■ **Requirement**
Write the next part of the article below on whether striking down an amendment to the Constitution of India revives the original provision, picking up after its final sentence.

■ **Selected extract**
-*-*-

Sarthak Sahoo*

The Constitution of India is routinely amended. Occasionally, a constitutional court will render such amendments unconstitutional. In that case, if the amendment purported to change the text of the Constitution, does its invalidation ‘revive’ the provision as it originally stood? This article argues in the affirmative. It argues that the case law as it stands does not unequivocally rule on this point, and to the extent it does, should be overruled. It collapses the distinction between statutory revival and constitutional revival, as well as judicial invalidation and Parliamentary repeal, to support the constitutional revival thesis. Finally, it employs an abductive analysis of the Constitution’s amendment method to establish its revivalist reality.
The Supreme Court of India has currently reserved judgment in Property Owners Association v State of Maharashtra (2024), a case that asks whether a constitutional provision’s original form, when amended, gets revived if the amendment is invalidated.
I will not be dealing with the particular facts of the case. Interested readers may refer to Neha Vinod’s piece at the Supreme Court Observer, which traces an illuminating history of case law on this point, as well as addresses the relevant factual detail. She concludes that the question largely depends on a practical consideration: whether the non-revival of the original provision would create constitutional chaos? I refer to this as the ‘consequence’ test.
In this blog, I argue that this should not be the test to apply. Instead, the Court should affirm the doctrine of revival for constitutional provisions wholesale. The structure of this post is as follows. Firstly, I provide a precis of Vinod’s argument, and the case law it relies on. Secondly, I seek to make certain clarifications with reference to revival as it applies to differently to constitutions and statutes; and by Parliament or judicial review. Thirdly, I argue that the doctrine of revival must apply to constitutional provisions for constitutional, statutory, and conceptual reasons. Lastly, I apply Professor Richard Albert’s framework of constitutional change to support the argument that India’s amending style entails a doctrine of revival.

-*-*-

■ **Material provided**
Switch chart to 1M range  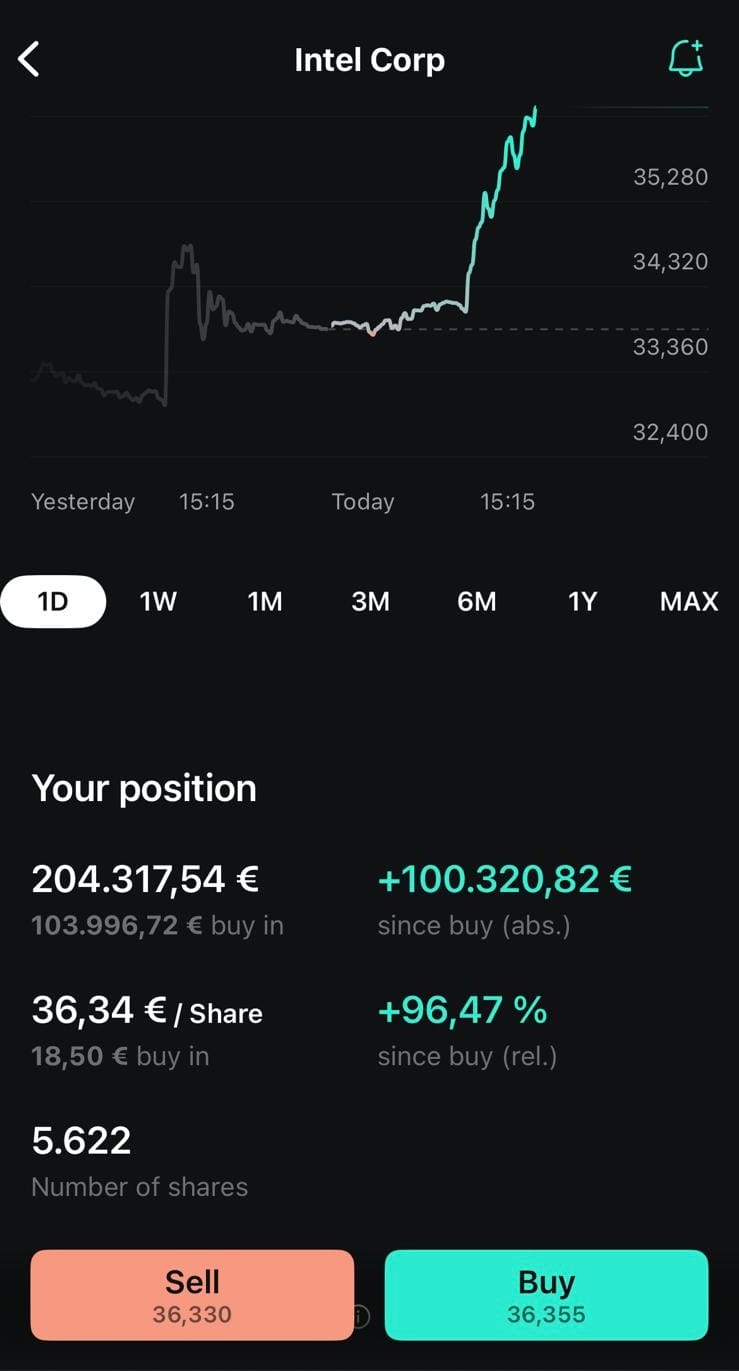tap(265, 601)
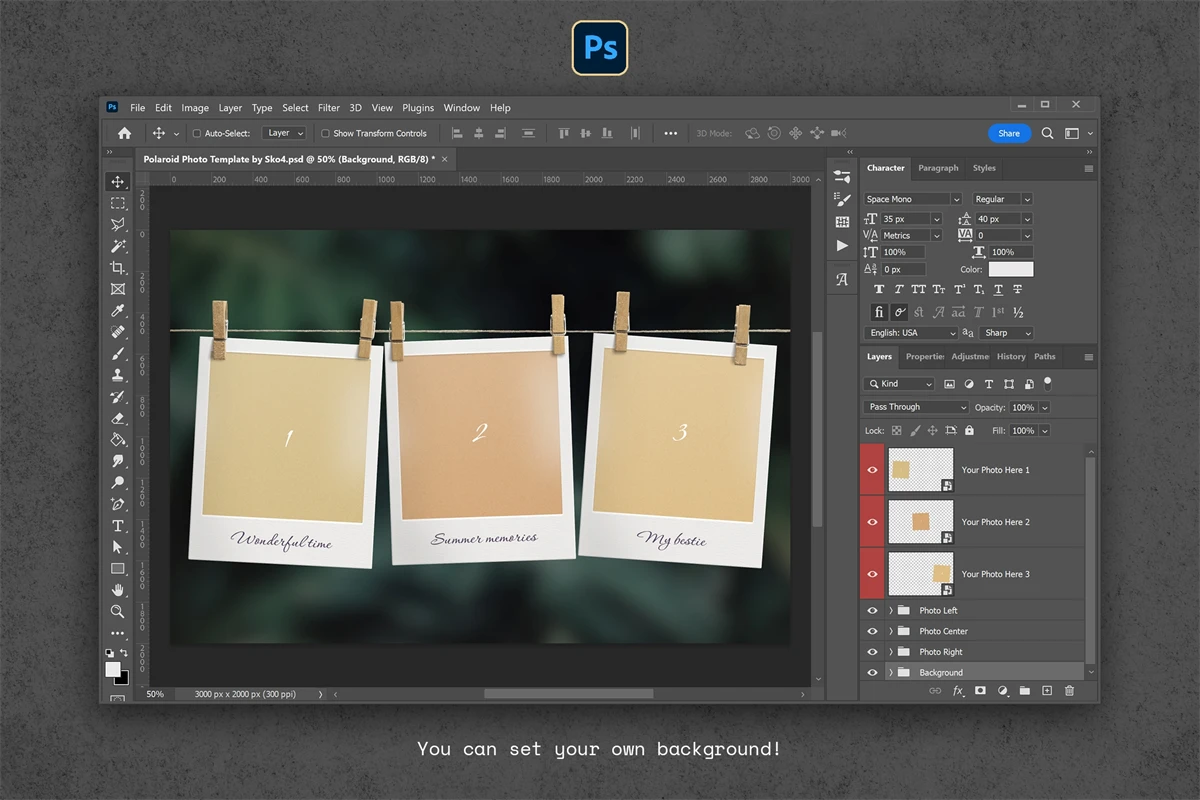Enable the Auto-Select checkbox
1200x800 pixels.
click(x=197, y=133)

-*-*-

■ **Response for this exercise**
As It Lies
Vinod illustrates that the doctrine of revival has been affirmed by the Court in Ammer-un-Nissa Begum v Mahboob Begum (1952) and State of Maharashtra v Central Provinces Manganese Ore Co (1976). Interestingly, Central Provinces differs from Firm ATB Mehtab Majid & Co v State of Madras (1962) and BN Tiwari v Union of India (1962), both cases of coordinate strength. The Firm ATB negated the doctrine by stating that amendments entailed a two-step substitution process:
- removing the original provision; and
- inserting the new provision.
This would mean that invalidation would only remove the latter step, thereby not reviving the original provision. It is this theory of substitution that Central Provinces argues against, holding it to be a unified process, thereby implying that invalidation restores status quo ante. This is also supported by Waman Rao v Union of India (1980), which held that Article 31C was revived in its original form when an amendment to it was struck down in Minerva Mills v Union of India (1980).
Observing this doctrinal confusion, Vinod instead points to Indian Express Newspapers (Bombay) v Union of India (1984) which held, albeit loosely, that this question depends on the ‘totality of circumstances and the context in which they are used.’ Khehar J has since developed this reasoning further in the NJAC (2015) case referring to three factors to consider – Parliament’s intention, the amendment’s affect in toto, and the effect of striking down the amendment. Kurien J, agrees not with the factors, but the conclusion on grounds of necessity. Interestingly, Waman Rao, by preserving Article 31C as it stood post-Kesavananda but pre-Minerva, validates revival doctrine applies. Being a larger bench than NJAC, it may raise issues with the latter’s validity.
Nonetheless, the view of NJAC can be called governing as it is not, strictly speaking, incompatible with either theories of revival or non-revival. One can easily retrofit Article 31C as one of those cases which would passes the revival test under Khehar J’s framework.
I concede this position for the sake of argument. However, given that Property Owners Association is a nine-judge bench, I argue that the Court should overrule this particular view by a smaller bench, especially given that this is nowhere near stare decisis consensus.
The Two Dualities
At the outset, two conceptual dichotomies must be dealt with. Firstly, except for Waman Rao and NJAC, other cases often relate to amendments to statutes and not constitutional provisions. Therefore, their application to constitutional provisions is suspect. Secondly, there exists a distinction between Parliament repealing a law and a court striking it down. Constitutional provisions retain the amended text even after invalidation, whereas statutes cease to do so. Therefore, Parliament must make the effort of revival in the case of the constitution. In my view, both of these objections fail.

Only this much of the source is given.